**** Text provided ****

Washington, D.C. 20549






Pursuant to Section 13 OR 15(d) of The Securities Exchange Act of 1934


Date of Report (Date of earliest event reported) February 9, 2021


(Exact name of registrant as specified in its charter)


Nevada   000-53988   26-1134956

(State or other jurisdiction

of incorporation)



File Number)


(IRS Employer

Identification No.)


312 – 2630 Croydon Drive

Surrey, British Columbia, Canada

  V3Z 6T3
(Address of principal executive offices)   (Zip Code)


Registrant’s telephone number, including area code (604) 575-3848


(Former name or former address, if changed since last report.)


Check the appropriate box below if the Form 8-K filing is intended to simultaneously satisfy the filing obligation of the registrant under any of the following provisions:


[  ] Written communications pursuant to Rule 425 under the Securities Act (17 CFR 230.425)
[  ] Soliciting material pursuant to Rule 14a-12 under the Exchange Act (17 CFR 240.14a-12)
[  ] Pre-commencement communications pursuant to Rule 14d-2(b) under the Exchange Act (17 CFR 240.14d-2(b))
[  ] Pre-commencement communications pursuant to Rule 13e-4(c) under the Exchange Act (17 CFR 240.13e-4(c))


Securities registered pursuant to Section 12(b) of the Act:


Title of each class   Trading Symbol(s)   Name of each exchange on which registered
Common Shares   DSGT   OTC


Indicate by check mark whether the registrant is an emerging growth company as defined in Rule 405 of the Securities Act of 1933 (§230.405 of this chapter) or Rule 12b-2 of the Securities Exchange Act of 1934 (§240.12b-2 of this chapter).


Emerging growth company [  ]


If an emerging growth company, indicate by check mark if the registrant has elected not to use the extended transition period for complying with any new or revised financial accounting standards provided pursuant to Section 13(a) of the Exchange Act. [  ]






Item 1.01 Entry into a Material Definitive Agreement


On October 5, 2020, DSG Global Inc. (“we”, “us”, “our”, the “Company”), through its announced that its subsidiary, Imperium Motor Corp. entered into strategic partnership a Memorandum of Understanding dated September 10, 2020 with Skywell Shenzen Vehicles Co. Ltd. aka Skywell New Energy Automobile Group Co., Ltd. (“Skywell”), a leading manufacturer of electric vehicles in China. Pursuant to the Memorandum of Understanding, Imperium received the exclusive right, subject to placement of an initial vehicle order and corresponding payment to Skywell, to purchase, homologate, and distribute Skywell’s range of ET5 electric sport utility vehicles in North America and the Caribbean. The Memorandum of Understanding, while stated to be non-binding, provided for the conclusion of a definitive agreement by the parties following the placement of an initial vehicle order by the Company. The definitive agreement was to have a minimum term of 3 years, and renew automatically for successive 3-year terms, subject to the right of each party to terminate the agreement by giving 30 days’ notice prior to renewal.

**** Entries supplied ****

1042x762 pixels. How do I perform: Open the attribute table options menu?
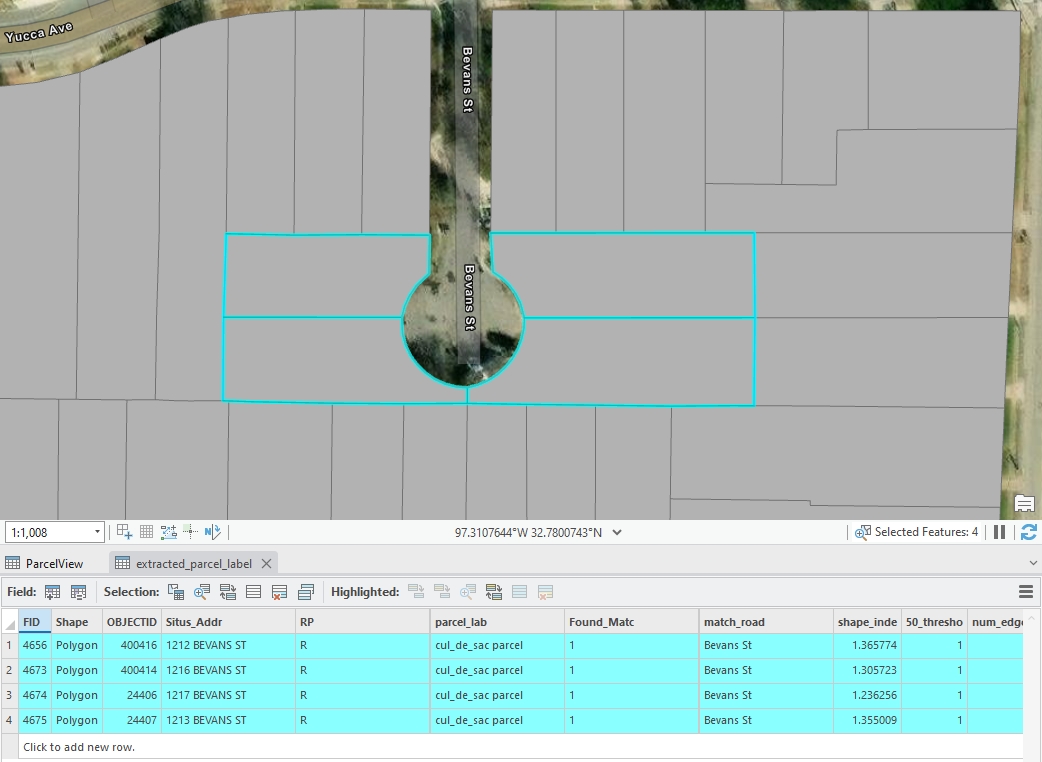coord(1025,592)
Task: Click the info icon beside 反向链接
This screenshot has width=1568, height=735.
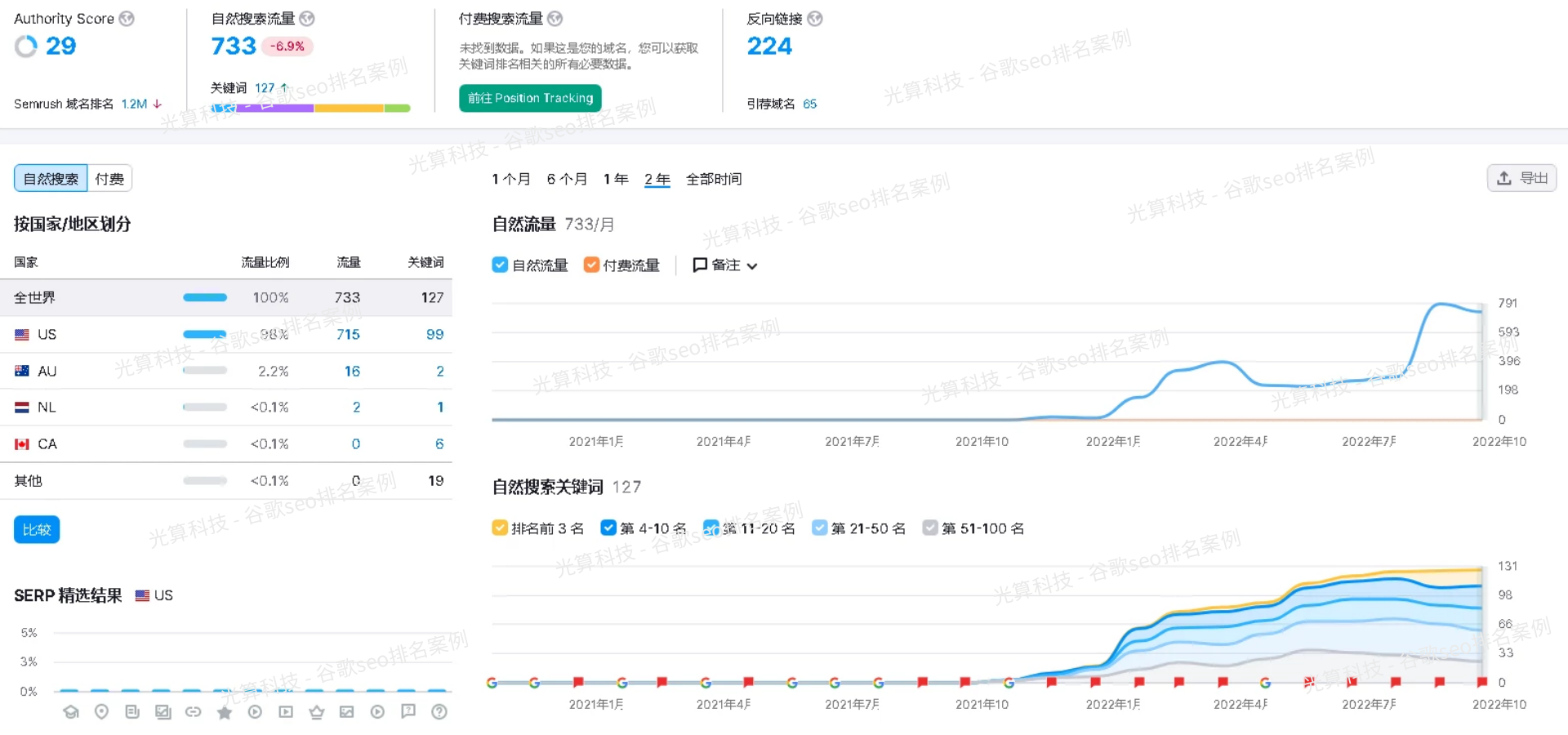Action: pos(815,19)
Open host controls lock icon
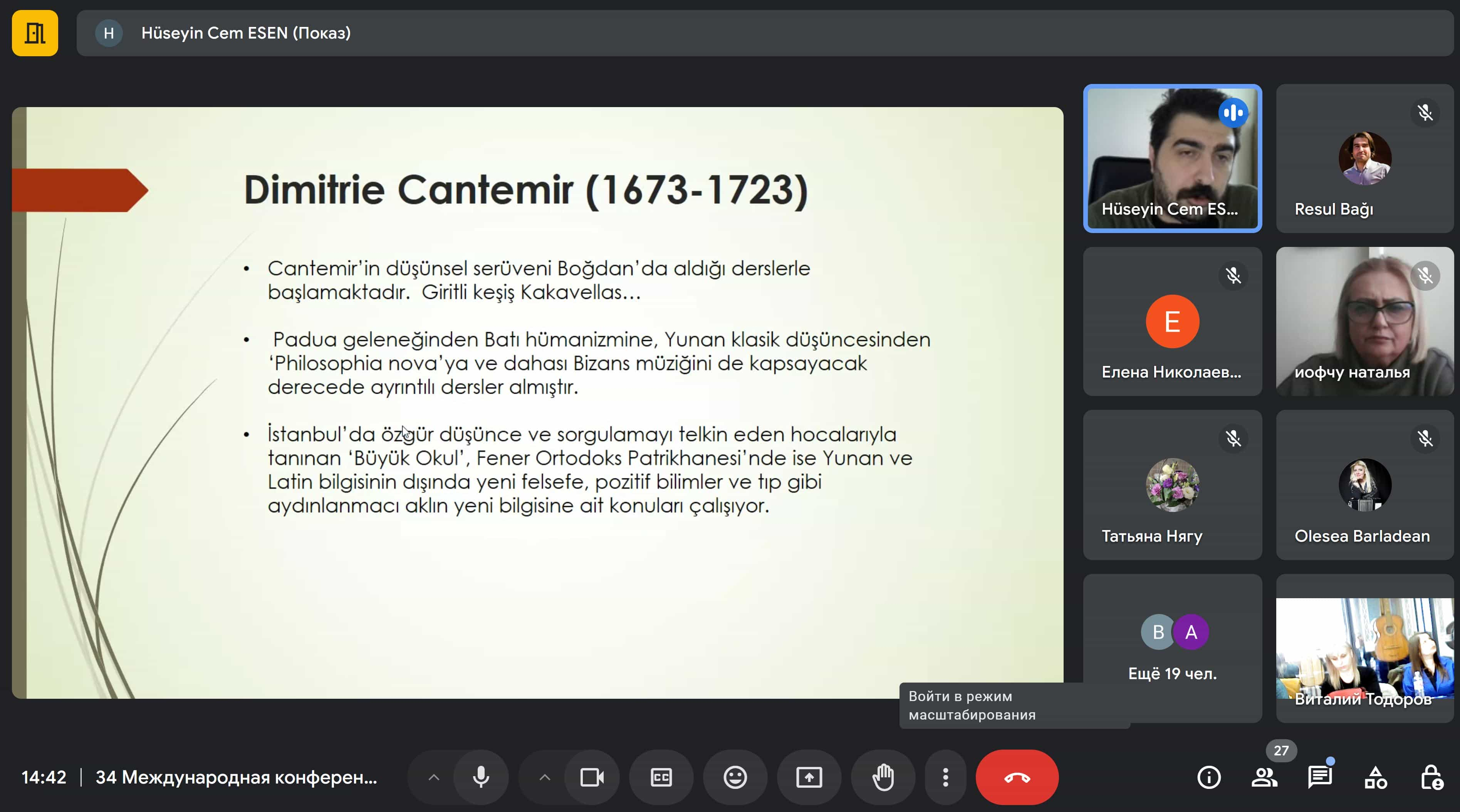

****

• Job 1: List each rule named beside an empty check box in the filing, with its CFR citation.
• Job 2: Write out the part of the filing that runs from "Registrant’s telephone number, including" down to "(17 CFR 240.14a-12)", word for word.
The data above come from a different source than the filing.

• Response 1:
- Rule 425 under the Securities Act (17 CFR 230.425)
- Rule 14a-12 under the Exchange Act (17 CFR 240.14a-12)
- Rule 14d-2(b) under the Exchange Act (17 CFR 240.14d-2(b))
- Rule 13e-4(c) under the Exchange Act (17 CFR 240.13e-4(c))

• Response 2:
Registrant’s telephone number, including area code (604) 575-3848


(Former name or former address, if changed since last report.)


Check the appropriate box below if the Form 8-K filing is intended to simultaneously satisfy the filing obligation of the registrant under any of the following provisions:


[  ] Written communications pursuant to Rule 425 under the Securities Act (17 CFR 230.425)
[  ] Soliciting material pursuant to Rule 14a-12 under the Exchange Act (17 CFR 240.14a-12)